SHANGHAI — China lifted tariffs on steel imports Friday, eliminating restrictions imposed last year amid a trade dispute with Washington.
China imposed three-year tariffs on foreign steel products in November 2002, saying it needed to compensate for steel duties imposed by the United States. President Bush scrapped the 20-month-old U.S. tariffs three weeks ago amid heavy pressure from trading partners.
"In view of current developments in the steel market ... the Ministry of Commerce has decided to discontinue safeguard tariffs on steel imports, effective Dec. 26," the ministry said.

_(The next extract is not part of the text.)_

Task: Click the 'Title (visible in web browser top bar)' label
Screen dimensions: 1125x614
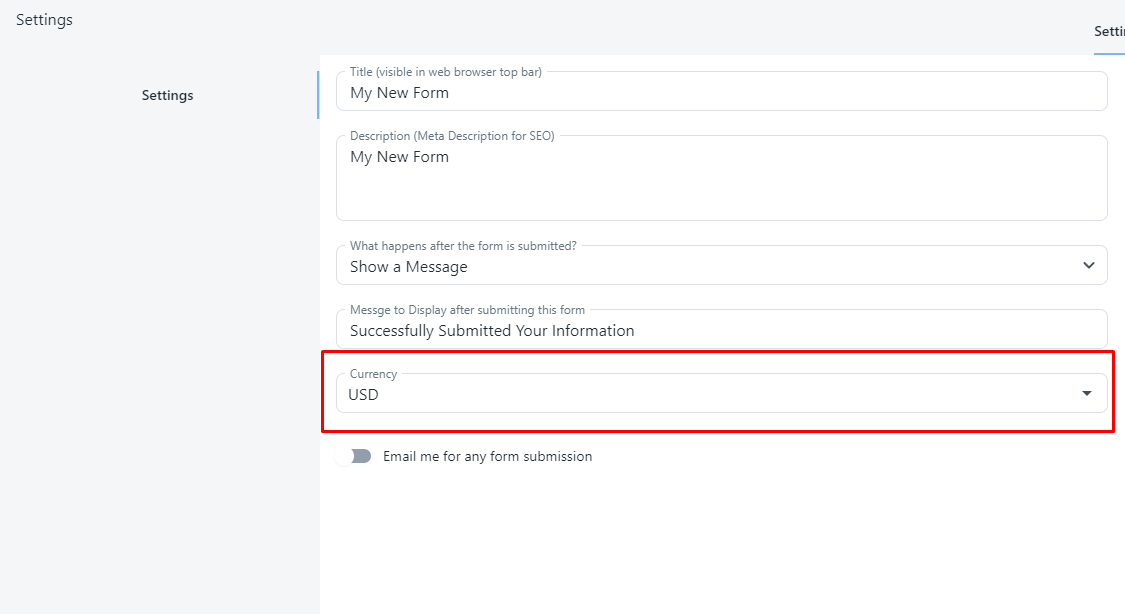Action: click(446, 72)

Beijing's lifting of tariffs was expected to hurt Chinese steelmakers, which are struggling to modernize their factories.
"The cancellation of safeguard tariffs may result in an increase in imports and have an adverse impact on local steelmakers," said Yong Zhiqiang, an analyst at Haitong Securities in Shanghai.
Shares of U.S. steel companies climbed on news of the decision, which was widely expected after Bush's move.
Nucor Corp., the largest U.S. steel producer, jumped $1.09 to $56.44, and United States Steel Corp. climbed $1.24 to $35.72, both on the New York Stock Exchange. A Bloomberg News index of 14 steel stocks gained 1.4%.